**SOURCE PASSAGE:**
^^^^^^^^^^^^^^^^
15/03/09 A Perfect Example of the Shortcomings of “Research”

A week or so ago I was shown a news story which perfectly sums-up the traps of research and, more specifically, the dangers of taking things at face value.  The tactics employed by the journalist are exactly the same as those used in anti-smoking articles and studies: a scary, eye-catching headline, coupled with a well-worded story that actually does not support the headline.

The article in question was entitled “How Using Facebook Could Raise Your Risk of Cancer” [1] and we are told in the beginning

“Social networking sites such as Facebook could raise your risk of serious health problems by reducing levels of face-to-face contact, a doctor claims. Emailing people rather than meeting up with them may have wide-ranging biological effects, said psychologist Dr Aric Sigman.

Increased isolation could alter the way genes work and upset immune responses, hormone levels and the function of arteries. It could also impair mental performance.”


Ahh, so already we see that the headline is wrong.  What Dr. Sigman has simply shown is that isolating yourself can lead to various problems (which we already knew) and then blames social networking sites.  Now, let’s be honest, no-one uses Facebook or Myspace or Twitter or any other site to replace speaking to their friends in person. No, these sites are used to keep in touch with them outside of times where we are able to physically see them – thus actually increasing our social side.

Also, note the language in the above quote: “could” raise your risk, “may” have problems, “could” alter the way the genes work – in other words, they haven’t actually proven this at all and are merely speculating.

The researchers then try to collate dates in history to prove their point, saying “Research suggested that the number of hours people spent speaking to others face-to-face had fallen dramatically since 1987 as the use of electronic media increased.”  So research ‘suggested’ – what research? We don’t know what methods they employed so we don’t know, but such a quest would almost certainly employ a questionnaire to ask people how much time they spent with friends in 1987 – and who can honestly remember accurately? To ask that question also means they asked an adult now what they were like as a younger adult, not accounting for the variable of them simply getting older and obtaining “adult” responsibilities like families.  They also do not account for the factor of the simple fact that society has changed: sure, we probably do spend less time face-to-face, but in 1987 they spent less time talking face-to-face than those in 1937, who spent less time than those in 1887 and so on and so forth. When the telephone was invented people could speak without walking to someone else’s house, now we can send an email or a text message.
^^^^^^^^^^^^^^^^
**EXCERPTED DATA:**
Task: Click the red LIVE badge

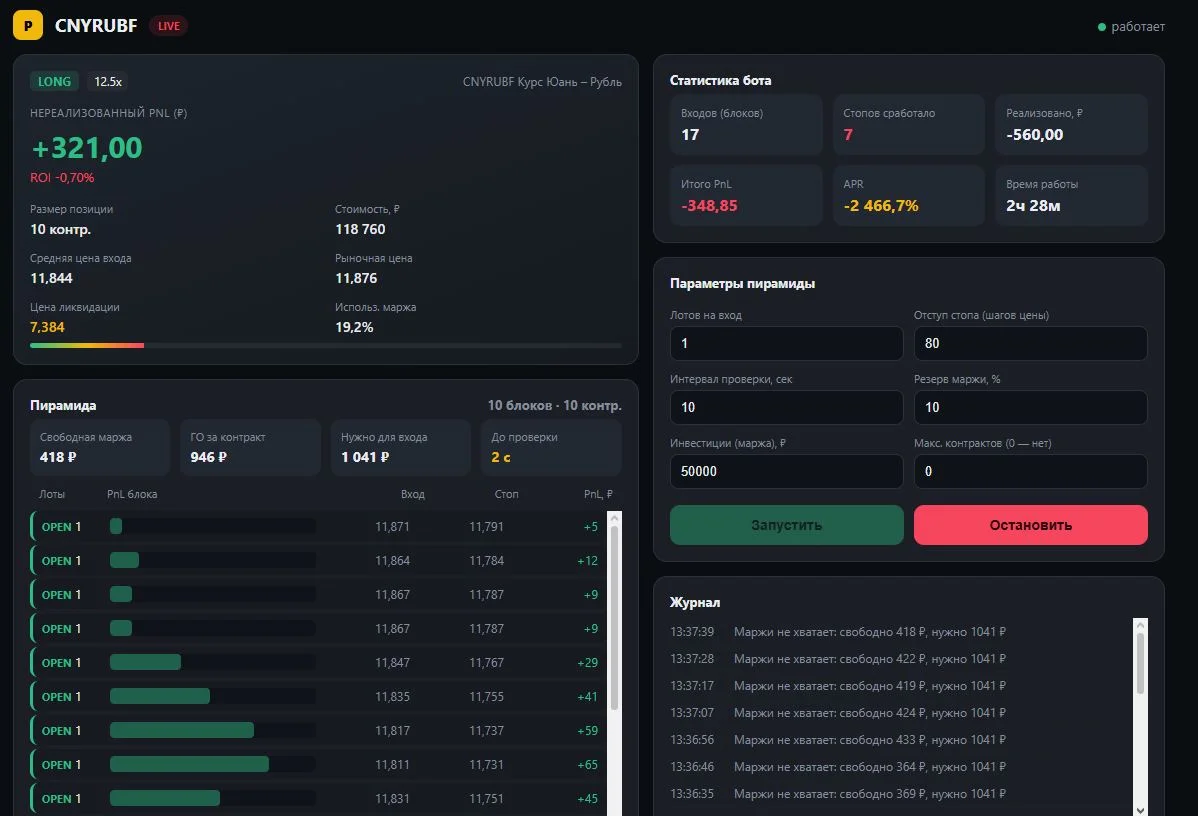Action: click(x=169, y=26)
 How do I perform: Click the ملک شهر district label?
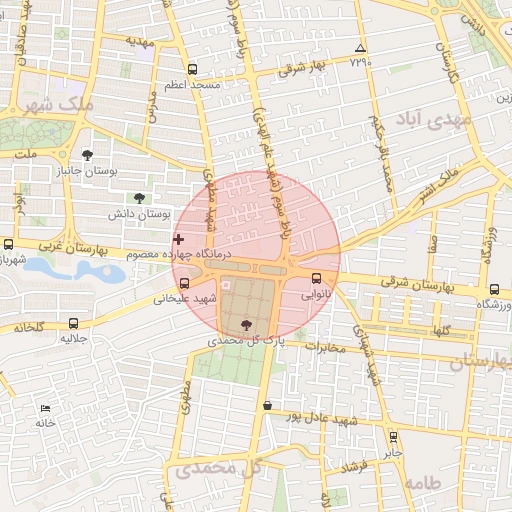[59, 106]
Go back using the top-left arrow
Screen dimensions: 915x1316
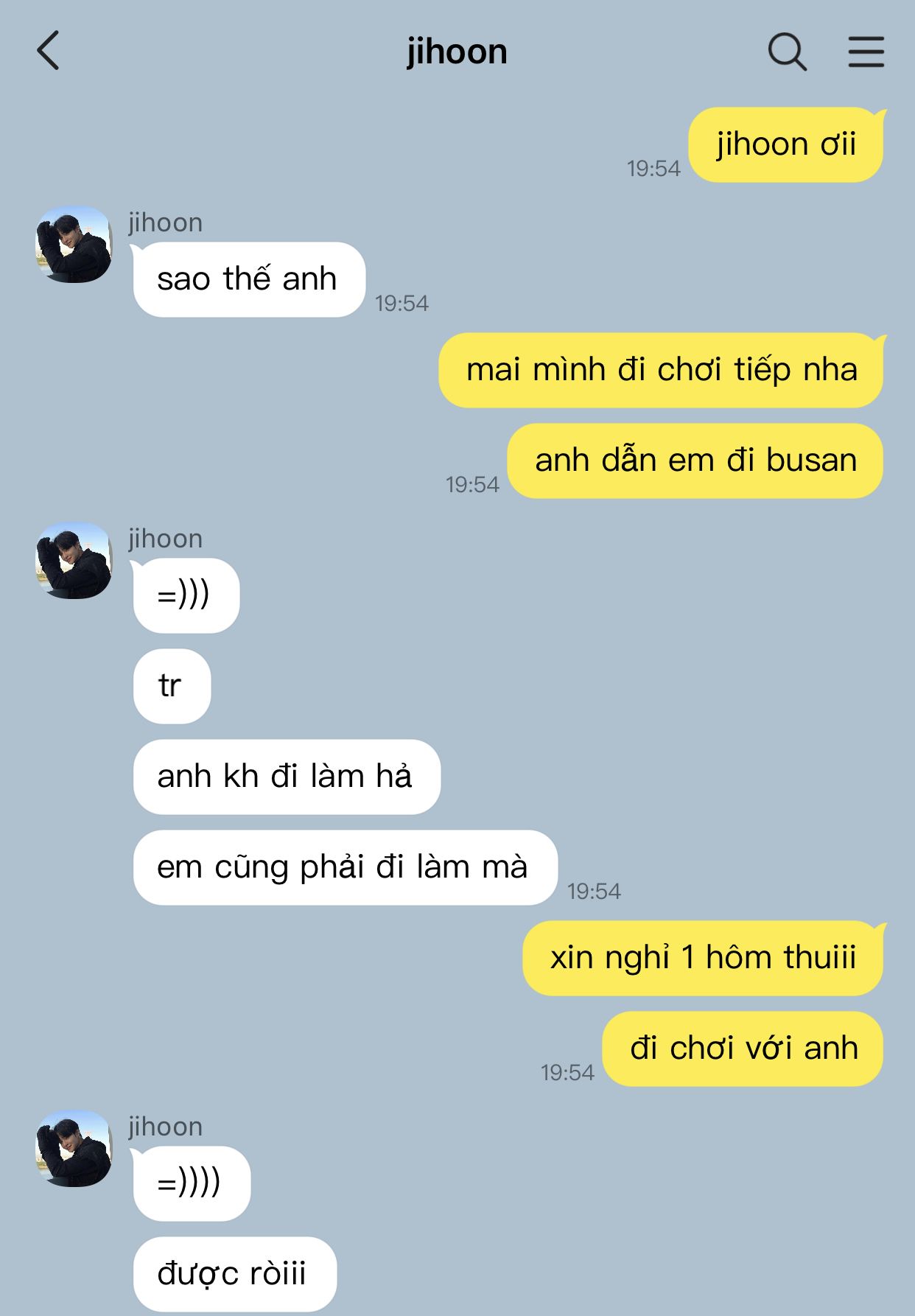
^^^^^^^^^^^^^^^^
**LIST OF TASKS:**
a - Answer these questions from the post on Facebook and cancer research:
(i) What title did the criticized article carry?
(ii) What profession does the quoted article give for Dr Aric Sigman?
(iii) According to the research cited, since what year had face-to-face talking time fallen?
b - Print the part of the Facebook research post between "Ahh, so already" and "our social side.", inclusive.

**OUTPUTS FOR THE TASKS:**
a -
(i) "How Using Facebook Could Raise Your Risk of Cancer"
(ii) Psychologist
(iii) 1987

b -
Ahh, so already we see that the headline is wrong.  What Dr. Sigman has simply shown is that isolating yourself can lead to various problems (which we already knew) and then blames social networking sites.  Now, let’s be honest, no-one uses Facebook or Myspace or Twitter or any other site to replace speaking to their friends in person. No, these sites are used to keep in touch with them outside of times where we are able to physically see them – thus actually increasing our social side.